A couple of weeks back I attended the CASRO Data Collection Conference, not a bad place to get a feel for current thinking in the industry. Three things of significance seem to be on people's minds:
- Worries about data quality or more accurately what to do about it, continue to occupy people's thinking. (There is strong element of irony in this given that the issue has mostly been driven to the fore by folks in CPG who have been buying their research by the pound for decades. On the other hand, CPG is such a large share of the global spend in MR that what they say naturally gets a hearing.) Unfortunately, even though this buzz has dominated the industry for over a year there don't seem to be a whole lot of creative ideas for dealing with it. Mostly what you hear comes down to (a) convincing clients they need to pay more for research if they want quality, (b) shortening surveys to be more respondent friendly, or (c) launching a major PR initiative to convince the world we really are doing great stuff. Then again, there was one especially shrewd comment made by Connie Ruben, one of the conference co-chairs, to the effect that some of this PR has to go on in the context of the one-on-ones that occur all the time between clients and their suppliers. That quickly gets us to what I think is the key question: do most of the people practicing MR really have as strong a grasp as they need to have of the basic principles of survey research? Put another way, can they help clients make good design decisions based on empirical evidence of best practice or do they fall back on vague generalities with little hard evidence to bolster their arguments? Isn't part of the challenge here simply to become better researchers?
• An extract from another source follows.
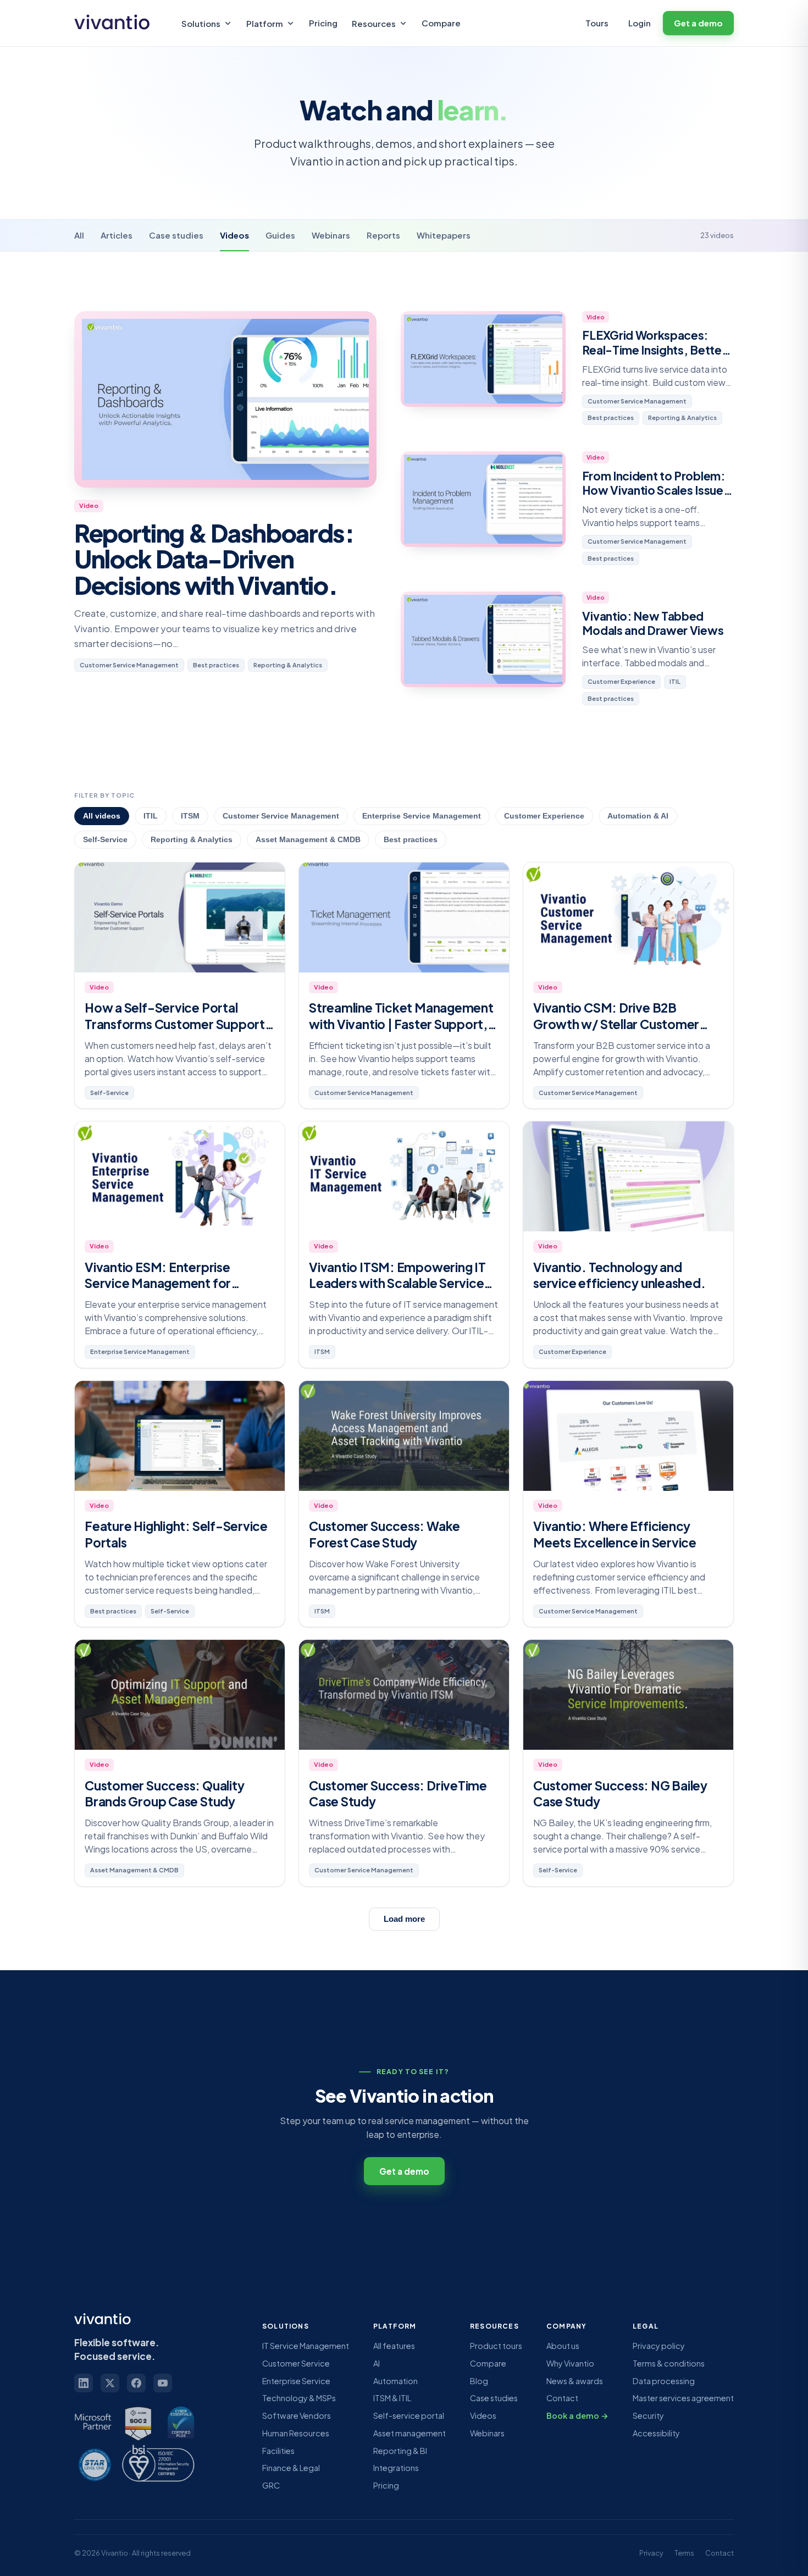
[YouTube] (162, 2383)
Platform (264, 23)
- We need more "engaging" online surveys to keep respondents in the game and responding well. This is the world of fancy interfaces and gadgets. Most of the research on this issue so far has shown that things like slider bars and mouse-driven sorting exercises eliminate some respondents because of technology needs, take longer for respondents to work with, and don't produce data that is significantly different from traditional designs. The technology issues are not as serious as they once were and maybe the day of these new interfaces is dawning but I have yet to see a piece of research that is convincing.
- Concerns about panel data quality seem to have subsided, at least for now. There are a number of things contributing here. First, panel companies have jumped all over the fraudulent problem and are doing a better job of ferreting them out at the panel registration phase. Second, the research on multi-panel membership and heavy survey taking has yet to reach a consensus around just how significant a problem these phenomena pose. Third, cleaning survey data for bad panelist behaviors like extreme satisificing and fraudulent responses on qualifying questions is becoming standard. That said, there are those who believe that when/if clients figure out that using panel data to size markets is dangerous business the panel quality problem will come back with a vengeance.
All of this continues to be very interesting and lots of fun to talk about. Whether we are making any progress is a tougher call.